INFORMATION SUPPLIED below:

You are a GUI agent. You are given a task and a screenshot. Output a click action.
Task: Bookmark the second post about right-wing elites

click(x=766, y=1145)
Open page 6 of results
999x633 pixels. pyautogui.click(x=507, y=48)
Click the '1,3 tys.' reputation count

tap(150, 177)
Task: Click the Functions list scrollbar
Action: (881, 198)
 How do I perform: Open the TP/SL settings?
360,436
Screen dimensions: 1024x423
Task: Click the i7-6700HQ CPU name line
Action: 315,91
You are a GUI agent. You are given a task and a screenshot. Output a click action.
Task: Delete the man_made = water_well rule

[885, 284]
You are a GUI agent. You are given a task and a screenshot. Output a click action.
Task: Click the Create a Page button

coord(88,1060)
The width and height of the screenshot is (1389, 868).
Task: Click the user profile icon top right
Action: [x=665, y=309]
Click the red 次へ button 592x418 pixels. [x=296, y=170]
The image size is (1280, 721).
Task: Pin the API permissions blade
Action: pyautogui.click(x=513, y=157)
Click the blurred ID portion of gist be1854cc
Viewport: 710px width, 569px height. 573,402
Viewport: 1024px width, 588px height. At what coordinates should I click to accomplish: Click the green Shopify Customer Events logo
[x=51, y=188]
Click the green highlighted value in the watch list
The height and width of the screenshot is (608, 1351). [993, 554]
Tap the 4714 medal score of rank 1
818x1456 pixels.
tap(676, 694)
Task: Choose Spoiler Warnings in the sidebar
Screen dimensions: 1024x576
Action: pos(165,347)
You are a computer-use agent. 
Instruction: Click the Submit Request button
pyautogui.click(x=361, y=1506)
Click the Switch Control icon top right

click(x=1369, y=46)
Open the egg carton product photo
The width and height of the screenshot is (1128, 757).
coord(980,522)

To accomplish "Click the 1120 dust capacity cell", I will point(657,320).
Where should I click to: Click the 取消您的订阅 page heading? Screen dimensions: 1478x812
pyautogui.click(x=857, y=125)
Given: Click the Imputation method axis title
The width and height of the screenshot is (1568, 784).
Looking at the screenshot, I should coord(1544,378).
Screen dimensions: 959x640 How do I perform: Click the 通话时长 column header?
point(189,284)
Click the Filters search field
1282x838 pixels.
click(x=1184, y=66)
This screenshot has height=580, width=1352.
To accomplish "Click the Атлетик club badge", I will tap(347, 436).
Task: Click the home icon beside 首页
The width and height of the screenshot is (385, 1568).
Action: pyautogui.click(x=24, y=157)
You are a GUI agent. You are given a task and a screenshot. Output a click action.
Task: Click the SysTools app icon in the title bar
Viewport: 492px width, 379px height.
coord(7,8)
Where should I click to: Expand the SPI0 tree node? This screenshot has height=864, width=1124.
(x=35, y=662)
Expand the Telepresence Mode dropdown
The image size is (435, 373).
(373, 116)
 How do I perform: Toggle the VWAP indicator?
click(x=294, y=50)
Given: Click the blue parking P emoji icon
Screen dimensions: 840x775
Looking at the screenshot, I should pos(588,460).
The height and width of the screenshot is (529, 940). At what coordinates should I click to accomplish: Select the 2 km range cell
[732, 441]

End of INFORMATION SUPPLIED.

* **THE PROBLEM**:
Copy out exactly the lines from the one containing "1282x838 pixels." through the last line above, keeping both end lines.

* **ANSWER AREA**:
1282x838 pixels.
click(x=1184, y=66)
This screenshot has height=580, width=1352.
To accomplish "Click the Атлетик club badge", I will tap(347, 436).
Task: Click the home icon beside 首页
The width and height of the screenshot is (385, 1568).
Action: pyautogui.click(x=24, y=157)
You are a GUI agent. You are given a task and a screenshot. Output a click action.
Task: Click the SysTools app icon in the title bar
Viewport: 492px width, 379px height.
coord(7,8)
Where should I click to: Expand the SPI0 tree node? This screenshot has height=864, width=1124.
(x=35, y=662)
Expand the Telepresence Mode dropdown
The image size is (435, 373).
(373, 116)
 How do I perform: Toggle the VWAP indicator?
click(x=294, y=50)
Given: Click the blue parking P emoji icon
Screen dimensions: 840x775
Looking at the screenshot, I should pos(588,460).
The height and width of the screenshot is (529, 940). At what coordinates should I click to accomplish: Select the 2 km range cell
[732, 441]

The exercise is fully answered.